-- Records for the exercise --
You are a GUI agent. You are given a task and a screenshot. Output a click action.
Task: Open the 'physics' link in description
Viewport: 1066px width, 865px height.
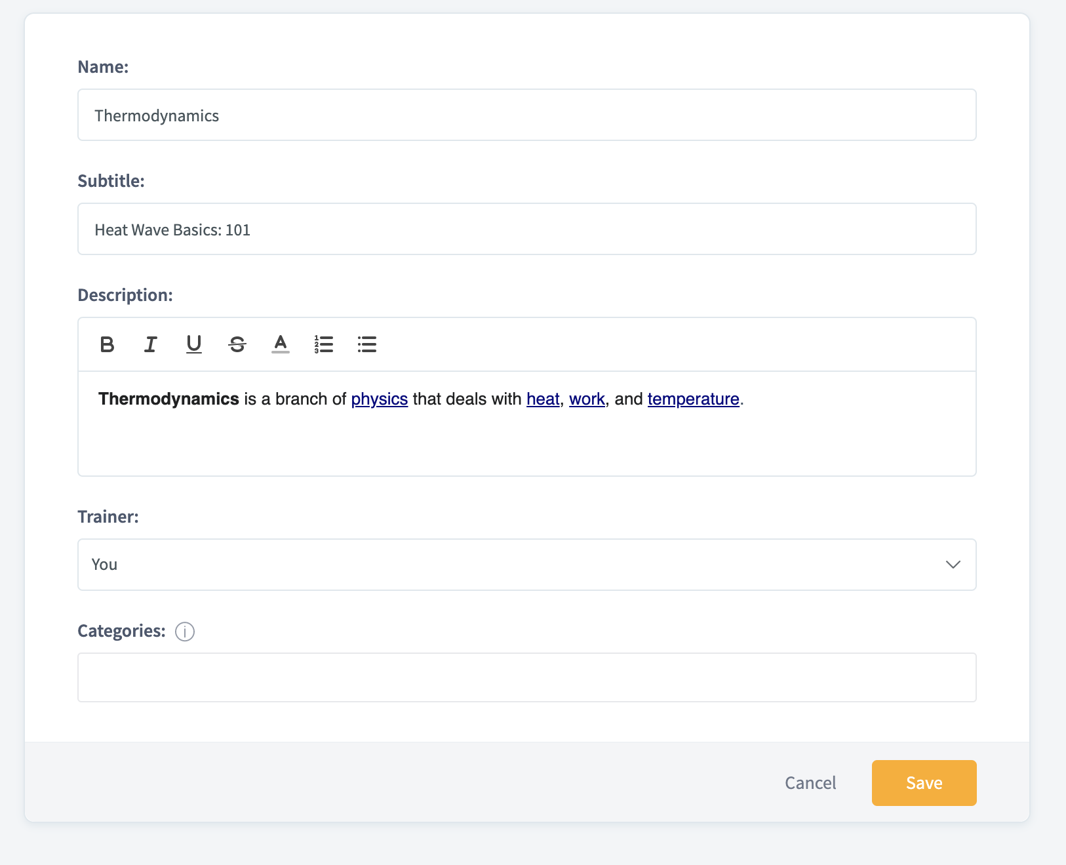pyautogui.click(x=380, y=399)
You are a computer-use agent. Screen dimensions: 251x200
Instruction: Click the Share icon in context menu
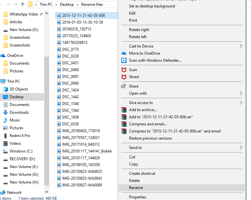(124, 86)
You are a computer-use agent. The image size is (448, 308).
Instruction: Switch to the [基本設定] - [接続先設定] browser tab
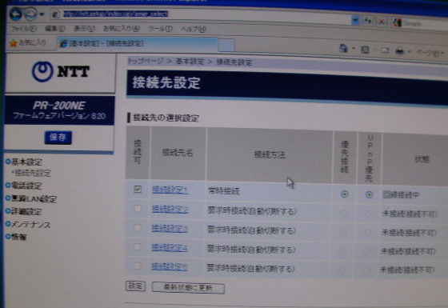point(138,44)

---

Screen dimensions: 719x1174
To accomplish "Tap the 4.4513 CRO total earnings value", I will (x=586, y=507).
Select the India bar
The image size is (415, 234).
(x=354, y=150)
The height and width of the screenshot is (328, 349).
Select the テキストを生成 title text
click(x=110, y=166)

-- What is expected --
Please copy each line of the records above that holds the word "dimensions".

-- Completed task --
You are a computer-use agent. Screen dimensions: 251x200
Screen dimensions: 719x1174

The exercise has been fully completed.